Belboz99 wrote:
Hey all. I'm starting to get very frustrated very fast with Linux for one simple reason: "Permission Denied."
The classic permissions lesson.
Ok, its simple.
Do an 'ls -l'
This will show you a lot.
here is a sample...
-rw-r--r-- 1 ken metavers 22330 Jul 12 14:02 slash1.jpg
drwxr-xr-x 4 ken metavers 4096 Mar 6 19:15 sandbox
As far as a file is concerned, there are 3 (4 if you count root) types of users it recognizes: the owner, a group, and the world.
The 1st column (startiung from the left) are your permissions.
a 'd' in the leftmost space denotes that it is a directory. a '-' means it is a regular file.
Now the next THREE letters are permissions for the owner (who is 'ken' in this case). Ken has read/write permissions for slash1.jpg (rw-) the dash in ('rw-') is a placeholder for EXECUTE permissions, which slash1.jpg does not have. The next three characters (r--) means that the group (metavers) has read permissions only, notice that there are two dashes in place of write and execute. The last three (r-- again) are for the WORLD. r-- in the third set of permissions say that ANYONE can read the file.

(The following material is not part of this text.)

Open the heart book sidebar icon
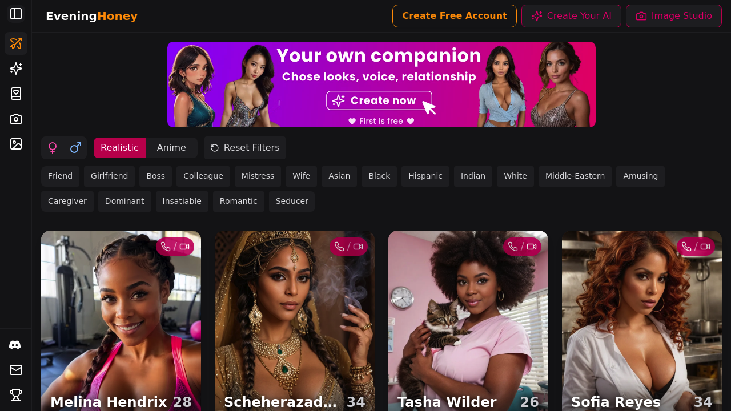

So, now that we have that out of the way. Depending on your distro, a GNU/Linux System probably defaults to a fairly secure set up (unlike MS, and you can see the problems they have due to rampant root permissions). So, since I am assuming you are fairly intimate with the hardware you have, you should know that IO devices interact with the user space through /dev (mostly). So, since alsamixer is the program that controls the mixer on your soundcard, you should probably play with the corresponding /dev file.
In my case, the dev file is /dev/sound/mixer
if i do an 'ls -la' on that...I get...
crw-rw---- 1 root audio 14, 0 Dec 31 1969 mixer
The c in this case means it is a character device. The owner of the file is root.
If you notice root has read and write permission to the mixer. You'll also notice that there is a group called audio that has read and write permissions. You can do a couple of things here, you can change the permissions to rw for the world, which means ANYONE can play with the mixer, or you can add yourself to the audio group. to add yourself to a group, you probably want to look for /etc/group and edit it.
Ok, thus endeth the lesson. You can extend this idea to all other devices that you are having problems with.
As far as directories and files...
man chmod
You don't have to change this stuff all at once. WHen you encounter a permissions problem, just find it and fix it once and for all.